This study assesses how climate change affects the dynamic behavior of the Rio Grande Bridge in Costa Rica by examining the influence of temperature variations on its vibration frequencies. While structural dynamics changes are often linked to damage or degradation, this study isolates the thermal effects on the bridge’s response. Dynamic response measurements were conducted at three locations on the bridge at different times of the day, ranging from 04:00 to 14:00, with recorded temperatures between 22.05°C and 33.6°C. The results indicate that temperature fluctuations cause frequency variations of up to 0.4% in the vertical axis and up to 2.74% in the transverse axis.

To assess future temperature impacts, climate projections from Alvarado Gamboa (2021) were incorporated, specifically those under the RCP 8.5 scenario. By 2100, an additional 4.5°C increase is projected, leading to a total temperature fluctuation of 16.05°C. Assuming a linear relationship between temperature change and frequency variation, the projected frequency changes reach 0.56% in the vertical axis and 3.81% in the transverse axis.

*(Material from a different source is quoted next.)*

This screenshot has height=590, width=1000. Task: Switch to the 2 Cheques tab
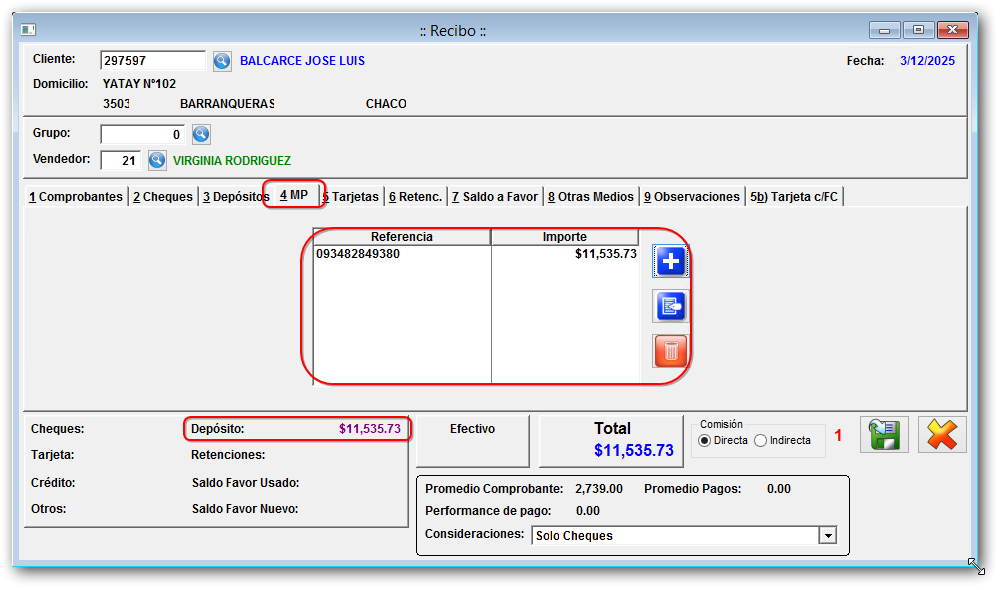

These findings emphasize the need to account for thermal effects in structural health monitoring and damage detection. In practice, temperature-induced variations could mask or amplify signs of structural damage, affecting the accuracy of damage assessments. Future studies should refine predictive models to distinguish between normal thermal fluctuations and damage-related changes, improving maintenance and monitoring strategies for bridges and other infrastructure.

Considering temperature-induced frequency variations in post-event damage assessments—such as after earthquakes, impacts, and hurricanes—will enhance infrastructure resilience and longevity amid changing climatic conditions.